[Entries taken from a collection]
%%
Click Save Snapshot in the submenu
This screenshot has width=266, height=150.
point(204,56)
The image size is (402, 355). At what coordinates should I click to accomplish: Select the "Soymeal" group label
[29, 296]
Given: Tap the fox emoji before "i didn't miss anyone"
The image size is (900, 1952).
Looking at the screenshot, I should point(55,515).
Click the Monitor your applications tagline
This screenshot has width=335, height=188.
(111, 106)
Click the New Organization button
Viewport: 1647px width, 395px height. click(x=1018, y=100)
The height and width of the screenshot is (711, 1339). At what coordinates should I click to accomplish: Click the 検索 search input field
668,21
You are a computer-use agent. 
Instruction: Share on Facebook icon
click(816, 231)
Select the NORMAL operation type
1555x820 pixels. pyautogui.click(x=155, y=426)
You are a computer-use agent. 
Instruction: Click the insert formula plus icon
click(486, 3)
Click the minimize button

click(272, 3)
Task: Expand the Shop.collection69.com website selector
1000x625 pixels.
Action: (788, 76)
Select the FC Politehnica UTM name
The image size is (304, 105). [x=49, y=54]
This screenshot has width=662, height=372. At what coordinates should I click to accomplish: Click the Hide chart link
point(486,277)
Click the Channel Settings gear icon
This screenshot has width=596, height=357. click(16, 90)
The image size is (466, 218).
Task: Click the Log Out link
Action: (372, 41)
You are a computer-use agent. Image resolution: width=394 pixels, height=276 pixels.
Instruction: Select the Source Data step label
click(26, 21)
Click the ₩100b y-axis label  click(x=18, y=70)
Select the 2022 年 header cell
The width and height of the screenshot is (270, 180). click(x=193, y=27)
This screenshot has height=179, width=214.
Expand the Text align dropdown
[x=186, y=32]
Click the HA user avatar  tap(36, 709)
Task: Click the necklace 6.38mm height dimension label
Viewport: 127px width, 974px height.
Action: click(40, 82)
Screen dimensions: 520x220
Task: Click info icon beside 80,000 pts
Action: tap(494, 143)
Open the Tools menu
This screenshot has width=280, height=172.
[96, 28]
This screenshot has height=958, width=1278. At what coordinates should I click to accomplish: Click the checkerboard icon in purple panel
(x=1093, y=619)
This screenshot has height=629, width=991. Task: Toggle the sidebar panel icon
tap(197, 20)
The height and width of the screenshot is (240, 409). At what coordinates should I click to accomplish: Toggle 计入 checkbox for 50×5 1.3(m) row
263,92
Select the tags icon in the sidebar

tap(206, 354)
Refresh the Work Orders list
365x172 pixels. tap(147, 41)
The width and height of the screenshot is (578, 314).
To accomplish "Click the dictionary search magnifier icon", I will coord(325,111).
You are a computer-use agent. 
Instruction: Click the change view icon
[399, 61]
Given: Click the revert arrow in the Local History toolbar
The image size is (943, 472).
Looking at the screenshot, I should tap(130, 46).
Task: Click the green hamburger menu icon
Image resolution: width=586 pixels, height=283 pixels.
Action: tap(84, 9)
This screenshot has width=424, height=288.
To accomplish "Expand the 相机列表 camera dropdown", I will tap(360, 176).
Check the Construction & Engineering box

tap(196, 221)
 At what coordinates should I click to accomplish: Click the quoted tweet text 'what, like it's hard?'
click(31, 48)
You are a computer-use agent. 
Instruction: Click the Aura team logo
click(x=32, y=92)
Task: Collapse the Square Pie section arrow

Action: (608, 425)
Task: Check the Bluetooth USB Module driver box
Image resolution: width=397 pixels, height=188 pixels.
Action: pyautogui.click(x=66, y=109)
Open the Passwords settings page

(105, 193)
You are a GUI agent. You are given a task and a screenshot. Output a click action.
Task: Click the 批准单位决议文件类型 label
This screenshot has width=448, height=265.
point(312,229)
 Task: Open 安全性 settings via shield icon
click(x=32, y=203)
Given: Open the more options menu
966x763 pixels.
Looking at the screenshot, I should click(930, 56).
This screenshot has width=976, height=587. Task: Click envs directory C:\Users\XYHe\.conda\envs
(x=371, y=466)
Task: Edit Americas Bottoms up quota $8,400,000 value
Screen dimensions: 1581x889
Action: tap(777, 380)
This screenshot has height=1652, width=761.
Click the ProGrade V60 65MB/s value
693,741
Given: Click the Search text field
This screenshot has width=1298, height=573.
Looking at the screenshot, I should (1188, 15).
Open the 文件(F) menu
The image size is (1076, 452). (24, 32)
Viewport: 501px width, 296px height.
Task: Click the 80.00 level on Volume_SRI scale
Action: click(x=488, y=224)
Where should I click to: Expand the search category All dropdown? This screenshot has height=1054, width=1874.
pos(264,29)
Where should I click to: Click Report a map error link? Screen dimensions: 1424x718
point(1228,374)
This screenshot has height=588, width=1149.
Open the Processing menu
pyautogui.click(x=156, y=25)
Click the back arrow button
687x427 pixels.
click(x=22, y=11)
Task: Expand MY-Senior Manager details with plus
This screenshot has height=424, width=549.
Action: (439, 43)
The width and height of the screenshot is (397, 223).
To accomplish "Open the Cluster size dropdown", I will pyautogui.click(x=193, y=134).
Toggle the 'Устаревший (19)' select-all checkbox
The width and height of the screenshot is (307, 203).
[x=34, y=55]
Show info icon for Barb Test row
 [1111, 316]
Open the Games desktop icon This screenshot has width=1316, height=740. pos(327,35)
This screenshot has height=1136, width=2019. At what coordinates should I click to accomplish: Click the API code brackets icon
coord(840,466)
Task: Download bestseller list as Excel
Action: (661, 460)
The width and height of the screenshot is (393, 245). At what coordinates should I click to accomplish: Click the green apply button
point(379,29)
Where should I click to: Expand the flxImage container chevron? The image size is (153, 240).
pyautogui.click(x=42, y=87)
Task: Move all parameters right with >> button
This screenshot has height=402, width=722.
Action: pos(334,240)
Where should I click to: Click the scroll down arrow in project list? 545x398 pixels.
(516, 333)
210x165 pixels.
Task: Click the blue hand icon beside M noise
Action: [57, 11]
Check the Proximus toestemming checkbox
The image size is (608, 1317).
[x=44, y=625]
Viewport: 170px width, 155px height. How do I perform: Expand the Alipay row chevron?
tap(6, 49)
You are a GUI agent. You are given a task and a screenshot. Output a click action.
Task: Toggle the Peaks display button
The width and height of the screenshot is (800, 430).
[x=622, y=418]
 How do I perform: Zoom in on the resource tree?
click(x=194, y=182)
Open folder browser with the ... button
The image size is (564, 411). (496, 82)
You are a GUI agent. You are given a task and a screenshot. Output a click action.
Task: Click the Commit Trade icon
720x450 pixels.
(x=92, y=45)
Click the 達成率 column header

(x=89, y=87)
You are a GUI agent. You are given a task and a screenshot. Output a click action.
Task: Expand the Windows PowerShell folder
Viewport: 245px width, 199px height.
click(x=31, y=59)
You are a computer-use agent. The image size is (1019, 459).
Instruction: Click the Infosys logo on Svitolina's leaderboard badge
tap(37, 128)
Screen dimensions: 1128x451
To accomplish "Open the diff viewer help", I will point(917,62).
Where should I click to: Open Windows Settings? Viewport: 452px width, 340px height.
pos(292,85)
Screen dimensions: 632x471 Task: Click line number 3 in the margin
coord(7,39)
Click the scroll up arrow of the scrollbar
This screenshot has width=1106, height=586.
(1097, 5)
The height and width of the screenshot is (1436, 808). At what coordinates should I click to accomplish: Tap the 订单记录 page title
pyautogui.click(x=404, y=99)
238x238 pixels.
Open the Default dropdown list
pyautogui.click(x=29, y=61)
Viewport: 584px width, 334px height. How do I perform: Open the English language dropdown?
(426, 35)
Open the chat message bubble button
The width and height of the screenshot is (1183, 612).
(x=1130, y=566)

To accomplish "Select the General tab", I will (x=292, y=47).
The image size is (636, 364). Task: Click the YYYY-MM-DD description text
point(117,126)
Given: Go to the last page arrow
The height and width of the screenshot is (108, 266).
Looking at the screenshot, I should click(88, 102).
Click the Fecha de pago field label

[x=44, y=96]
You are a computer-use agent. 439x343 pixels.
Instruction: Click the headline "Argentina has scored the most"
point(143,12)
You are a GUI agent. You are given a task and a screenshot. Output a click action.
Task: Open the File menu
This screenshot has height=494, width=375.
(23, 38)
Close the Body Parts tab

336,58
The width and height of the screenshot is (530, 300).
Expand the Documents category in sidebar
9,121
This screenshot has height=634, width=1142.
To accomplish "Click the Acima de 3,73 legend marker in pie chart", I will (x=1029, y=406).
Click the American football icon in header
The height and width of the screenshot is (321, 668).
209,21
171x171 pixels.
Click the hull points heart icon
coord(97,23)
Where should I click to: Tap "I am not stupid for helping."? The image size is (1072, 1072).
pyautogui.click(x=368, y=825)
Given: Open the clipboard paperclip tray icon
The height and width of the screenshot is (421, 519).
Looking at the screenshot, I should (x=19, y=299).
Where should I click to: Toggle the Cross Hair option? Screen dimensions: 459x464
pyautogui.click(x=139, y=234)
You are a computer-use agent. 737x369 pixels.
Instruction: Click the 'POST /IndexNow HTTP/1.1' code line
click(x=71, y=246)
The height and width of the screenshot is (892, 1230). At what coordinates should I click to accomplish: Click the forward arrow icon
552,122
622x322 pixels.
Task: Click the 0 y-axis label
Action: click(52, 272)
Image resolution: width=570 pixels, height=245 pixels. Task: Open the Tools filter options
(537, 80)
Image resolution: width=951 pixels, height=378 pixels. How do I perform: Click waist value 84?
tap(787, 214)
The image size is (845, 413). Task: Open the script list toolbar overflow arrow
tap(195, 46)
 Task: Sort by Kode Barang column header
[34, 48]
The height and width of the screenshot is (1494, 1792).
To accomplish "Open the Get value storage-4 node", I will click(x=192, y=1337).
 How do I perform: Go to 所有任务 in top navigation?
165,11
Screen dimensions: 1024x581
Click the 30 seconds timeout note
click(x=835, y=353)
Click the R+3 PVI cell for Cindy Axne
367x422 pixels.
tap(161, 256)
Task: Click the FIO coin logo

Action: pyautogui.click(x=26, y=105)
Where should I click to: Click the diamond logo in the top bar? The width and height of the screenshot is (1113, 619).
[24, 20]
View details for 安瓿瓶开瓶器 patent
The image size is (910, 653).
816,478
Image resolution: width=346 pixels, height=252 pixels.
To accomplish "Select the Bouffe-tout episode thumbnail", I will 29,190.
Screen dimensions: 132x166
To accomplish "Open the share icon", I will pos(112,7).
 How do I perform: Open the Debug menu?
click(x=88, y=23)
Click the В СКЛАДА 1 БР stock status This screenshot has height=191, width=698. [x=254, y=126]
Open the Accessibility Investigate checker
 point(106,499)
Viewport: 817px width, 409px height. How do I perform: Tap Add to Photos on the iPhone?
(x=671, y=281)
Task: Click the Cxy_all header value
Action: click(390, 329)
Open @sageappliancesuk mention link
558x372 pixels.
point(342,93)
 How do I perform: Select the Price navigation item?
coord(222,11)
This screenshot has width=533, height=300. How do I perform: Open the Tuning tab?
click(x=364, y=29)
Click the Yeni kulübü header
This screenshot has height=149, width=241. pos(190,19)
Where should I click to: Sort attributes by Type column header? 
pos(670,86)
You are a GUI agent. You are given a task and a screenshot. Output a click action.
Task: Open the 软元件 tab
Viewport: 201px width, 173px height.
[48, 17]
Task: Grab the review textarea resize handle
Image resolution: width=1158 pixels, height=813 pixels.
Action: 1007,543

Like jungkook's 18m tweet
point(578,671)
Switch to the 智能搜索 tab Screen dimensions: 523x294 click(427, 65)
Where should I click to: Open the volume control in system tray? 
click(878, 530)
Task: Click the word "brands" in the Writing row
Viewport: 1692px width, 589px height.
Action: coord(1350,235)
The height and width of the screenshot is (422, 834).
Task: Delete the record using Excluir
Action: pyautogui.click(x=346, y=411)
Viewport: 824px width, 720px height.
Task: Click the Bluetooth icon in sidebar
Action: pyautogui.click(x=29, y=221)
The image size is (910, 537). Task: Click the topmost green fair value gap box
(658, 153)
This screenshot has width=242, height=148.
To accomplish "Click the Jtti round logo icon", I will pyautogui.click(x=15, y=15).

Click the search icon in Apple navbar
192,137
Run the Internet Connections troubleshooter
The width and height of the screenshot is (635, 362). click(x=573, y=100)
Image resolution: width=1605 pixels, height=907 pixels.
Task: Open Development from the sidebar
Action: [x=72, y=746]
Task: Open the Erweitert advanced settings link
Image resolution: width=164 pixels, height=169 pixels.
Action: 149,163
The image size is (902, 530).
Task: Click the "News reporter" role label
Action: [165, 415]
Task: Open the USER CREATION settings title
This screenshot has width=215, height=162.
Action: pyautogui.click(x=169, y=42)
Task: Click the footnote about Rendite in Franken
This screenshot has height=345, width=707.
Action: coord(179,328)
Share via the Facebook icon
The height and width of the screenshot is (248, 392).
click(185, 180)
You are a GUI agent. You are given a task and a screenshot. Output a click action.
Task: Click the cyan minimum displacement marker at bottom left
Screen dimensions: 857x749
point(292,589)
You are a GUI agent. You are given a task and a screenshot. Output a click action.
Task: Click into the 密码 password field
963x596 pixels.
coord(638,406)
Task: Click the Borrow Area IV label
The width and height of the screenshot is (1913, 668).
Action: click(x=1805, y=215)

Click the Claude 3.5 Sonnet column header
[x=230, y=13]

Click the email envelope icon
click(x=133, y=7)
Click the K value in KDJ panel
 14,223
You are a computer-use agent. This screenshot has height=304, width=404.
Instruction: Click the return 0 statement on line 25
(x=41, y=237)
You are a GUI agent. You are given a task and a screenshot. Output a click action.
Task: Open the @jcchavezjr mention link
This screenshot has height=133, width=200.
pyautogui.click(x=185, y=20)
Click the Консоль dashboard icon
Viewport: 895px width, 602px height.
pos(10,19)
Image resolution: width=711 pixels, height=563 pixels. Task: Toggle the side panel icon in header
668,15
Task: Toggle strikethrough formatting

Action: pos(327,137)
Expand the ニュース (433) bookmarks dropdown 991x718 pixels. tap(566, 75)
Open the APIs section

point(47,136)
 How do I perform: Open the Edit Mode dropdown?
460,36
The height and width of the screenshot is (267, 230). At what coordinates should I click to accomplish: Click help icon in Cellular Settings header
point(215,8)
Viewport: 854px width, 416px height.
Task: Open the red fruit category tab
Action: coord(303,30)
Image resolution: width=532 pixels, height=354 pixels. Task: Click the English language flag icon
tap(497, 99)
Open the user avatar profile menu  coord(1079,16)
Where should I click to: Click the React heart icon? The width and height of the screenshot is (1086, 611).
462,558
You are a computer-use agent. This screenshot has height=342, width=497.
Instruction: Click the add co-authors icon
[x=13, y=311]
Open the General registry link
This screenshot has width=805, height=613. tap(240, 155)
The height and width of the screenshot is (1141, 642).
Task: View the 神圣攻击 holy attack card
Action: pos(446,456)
%%
## Task to complete
Copy out each line of the data where the string "details" appears.

## Task answer
Task: Expand MY-Senior Manager details with plus
View details for 安瓿瓶开瓶器 patent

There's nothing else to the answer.